Cebu Archbishop Ricardo Cardinal Vidal yesterday said he was dismayed by the National Geographic magazine story that linked religious fervor for the Sto. Niño and Msgr. Cristobal Garcia to ivory smuggling.

He said Garcia never told the NatGeo writer how to smuggle ivory images to the United States.

“Somebody was narrating to him (Garcia) how things (smuggling) are being done, and then when it was published, he was the one doing it,” said the cardinal in a press conference at his residence in Sto. Nino Village in Cebu City.

Vidal said he knew that Msgr. Garcia was misquoted after talking with Garcia who was on his way to the hospital in Manila.

Vidal also clarified that he didn’t ask for the declaration of ‘persona non grata’ status for the writer, Bryan Christy as reported in the media.

Vidal said he was asked (in the ABS-CBN TV Patrol Central Visayas interview), whether it was proper to declare Christy persona non grata or unwelcome in Cebu.

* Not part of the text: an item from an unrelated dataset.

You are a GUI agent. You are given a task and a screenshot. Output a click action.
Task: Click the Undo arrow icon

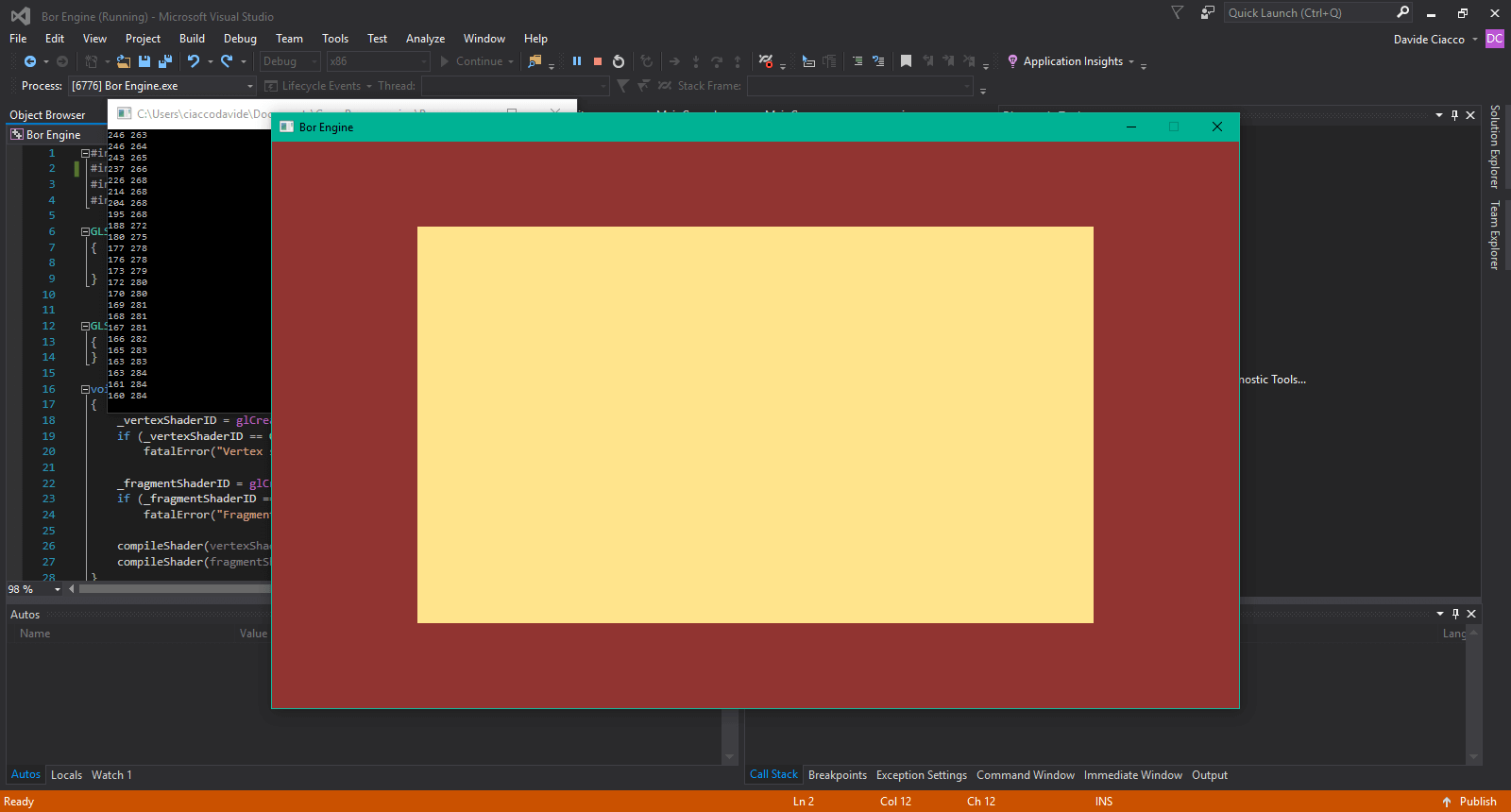point(194,61)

“I said I cannot say anything. I’m not the person who should do that. It should be the government or anybody else. I was surprised when it was attributed to me,” Vidal recalled.

The TV report, which CDN used as basis for its headline story the other day, led with the cardinal’s support for imposing ‘persona non grata’ status on Christy “if he had his way….” and aired video footage of the cardinal complaining that “He (Christy) deceived us and he deceived the people whom he interviewed when he said he was tring to publish something about the devotion (to the Sto. Niño).”

Vidal said he was “very much saddened” by the NatGeo article about ivory smuggling which brought up Garcia’s past lawsuit over child abuse in California when he was still a Dominican priest.

“That was over 20 years ago. What’s the conneciton with ivory?” he asked.

“Of course, I’m disappointed because it (report) affected the Church. As far as some people are saying, it’s really an attack on the Church especially now that we are fighting against the Reproductive Health Bill,” Vidal said.

“Maybe the writer has no intention on that one. But the problem is the effect.” he added.

Vidal said contrary to reports, Garcia “was not expelled” from the Dominican Order in the United States after a lawsuit was filed over child abuse allegations in 1985 but was “allowed to withdraw” from the congregation and seek another posting.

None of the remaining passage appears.